Calcite rafts are formed when water flows over a flat surface, and the water dissolves the calcite and deposits it in layers, evaporating, leaving behind the calcite. These formations can be large or small, depending on the size of the pool that created them.

The calcite can be transparent or opaque, depending on its dissolved soil. The size of the crystals also varies greatly, some are only a few millimeters long while others are several centimeters in length.

Image shows white and orange calcite rafts, formations found in caves where water flowed over a flat surface.

9.   Flowstone

Flowstone is one of the most distinctive cave formations, as it forms in a very particular way.

When mineral-rich water flows down a cave wall, gently depositing calcium carbonate over time.

Then, as the water evaporates from an underground lake, it leaves behind the minerals in the water. As more and more water evaporates and leaves these minerals behind, they form crystals in layers that look like a stack of plates, and the layers are called “flowstone.”
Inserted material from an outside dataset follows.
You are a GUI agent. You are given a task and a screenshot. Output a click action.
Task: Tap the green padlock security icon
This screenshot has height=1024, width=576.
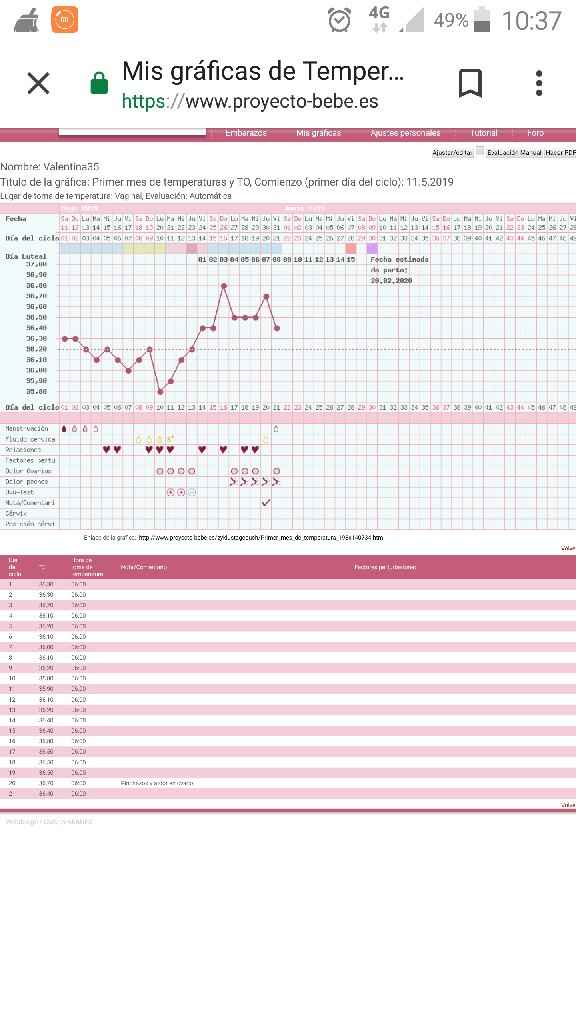[99, 84]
The flowstone formed by minerals in the water is often beautiful, and it can be clear, white, or colored with other hues like yellow and red.

Flowstone formations found at Carlsbad Caverns National Park.
Flowstone formations in the caves of Carlsbad Caverns National Park

Sometimes flowstones are so thin that they look like glassy sheets of ice lying on top of the cave floor; other times, they can be pretty thick and even have stalactites growing up from them.

Flowstones come in many different types—some resemble rippled sand dunes; others have filigreed patterns similar to frosting on a cake; others look like frozen waterfalls or even coral reefs.

They are usually white or grayish in color, although they can sometimes be red if they contain iron oxides (rust).

When examining flowstone formations, keep in mind that any surface that’s not exposed directly to light will be covered by a thick layer of dust or dirt.


We hope you have enjoyed learning about the different cave formations. We know that it can be hard to remember all of them, and some are more difficult than others. But once you start spotting them in the caves you visit, you will surely remember their names easier. If you’re interested in caving like a professional, it’s essential not only to memorize these names but also how they were created, and what it means about the cave they are in.